Los dibujos de Jorge Ochagavia
Por Amilkar Feria Flores
Después de varios meses sin saber de él, y comenzando el tórrido agosto que nos aplasta por estas latitudes, he vuelto a tener noticias de Jorge.
Ahora recuerdo dos buenos sucesos que marcaron el comienzo de este año para la Facultad de Plástica del Instituto Superior de Arte (ISA). Uno fue la exposición que, bajo el título de Proyecto Esporas, se realizó en el Pabellón Cuba de la capital. El otro, con demasiado poco tiempo para desplegar todo el potencial que el evento merecía, un intercambio cultural entre instituciones de educación superior de Cuba, España y México.
Dentro del nutrido programa, que abarcaba a todas las Facultades pertenecientes al ISA, dos de ellos se correspondían con la de Plástica. Uno, El acting en la animación, impartido por Leonardo Pérez, que versaba sobre particulares del proceso de animación y otro, inusual en nuestro medio, Cuadernos de viaje, a cargo del artista ibérico Jorge Ochagavia.
Por razones organizativas, determiné participar en el taller que impartiría Jorge. Su propuesta, ampliamente difundida desde los tiempos modernos en toda Europa, y en todas aquellas naciones industrializadas bajo su influjo, constituyó una rareza entre los estudiantes cubanos. Determinado por el carácter curioso de muchos viajeros del Viejo Mundo, los Cuadernos de Viaje constituían fabulosas bitácoras sobre la que los advenedizos estampaban sus impresiones, gráficas o literarias, para dejar constancia de sus pasadas por tal o más cual latitud del mundo, antes de la aparición y difusión de la fotografía.

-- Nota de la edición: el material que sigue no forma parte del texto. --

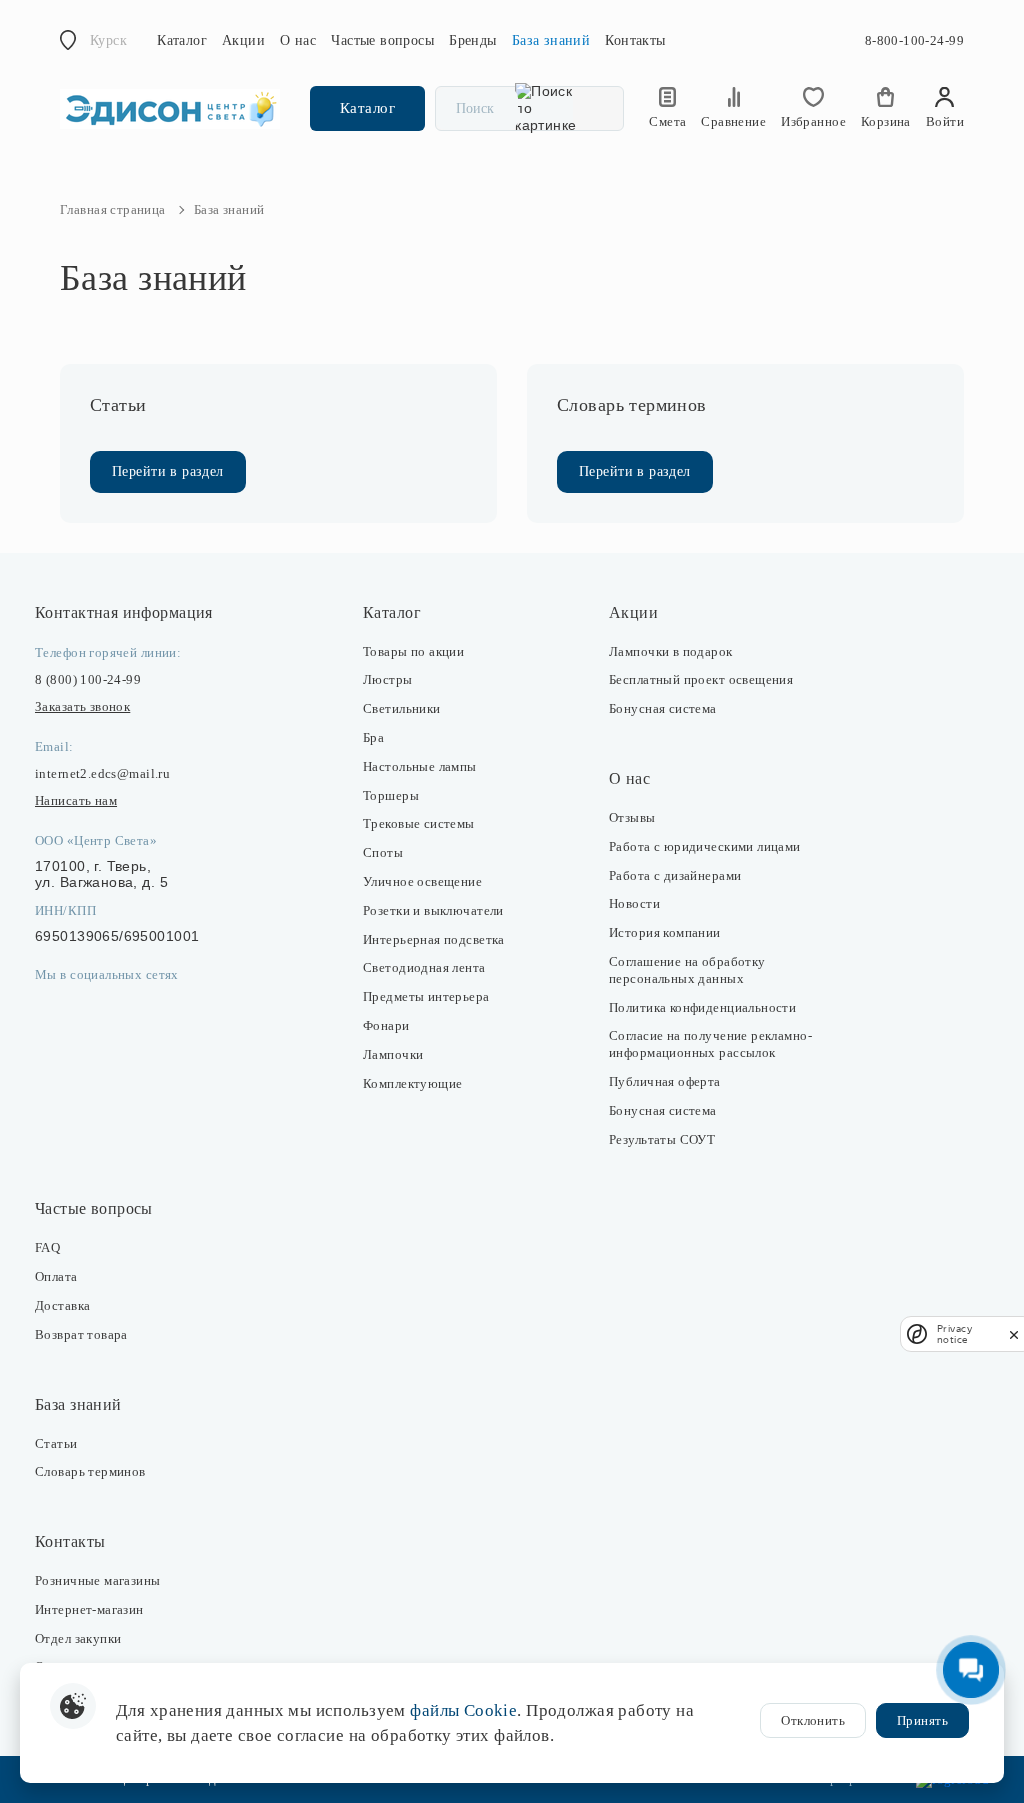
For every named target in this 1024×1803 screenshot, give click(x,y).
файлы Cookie (463, 1710)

Al mostrarnos su cuaderno, así como lujosos exponentes de otros autores, en soporte digital, Jorge evidenciaba el carácter práctico y artístico que tal objeto tenía. En el suyo, bien rápido para el poco tiempo de su estadía, con gráciles trazos, ya aparecían representados espacios del ISA y otros sitios de la ciudad, que habían captado su atención. Al margen de su inquietud estética por los curiosos cuadernos, de los cuales trajo varios en blanco para distribuir entre sus estudiantes, también mostró parte de su obra.
Las intenciones plásticas de este joven artista se mueven más en el terreno de la inteligencia visual, propia de la gráfica y el diseño, así como de sus necesidades descriptivas, que de una motivación conceptual. En sus depurados trazos, sin apremios, ni apuntes literarios, o de títulos, se trasluce un suspicaz modo para expresar sus ideas a partir de códigos inequívocamente visuales.
Existe, sin embargo, una propensión a representar volúmenes, con el mismo rigor que lo haría un dibujante mecánico. Un rato después, luego de otras imágenes, la explicación apareció por si sola en formas de figuras tridimensionales, igualmente rectangulares, de perros, cerdos, y otras criaturas que ya había visto reflejadas en sus tintas y acuarelas.
Ya Jorge regresó a su distante península, con su cuaderno cargado de dibujos, y personajes que emiten globos con textos que recogen la curiosidad idiomática de esta isla: Que volá, azere (literalmente), escribió en una de sus páginas. Esperemos que nos veamos las caras otra vez, porque a nosotros, en lo particular, luego de un fructífero intercambio, los Cuadernos de Viaje nos molan.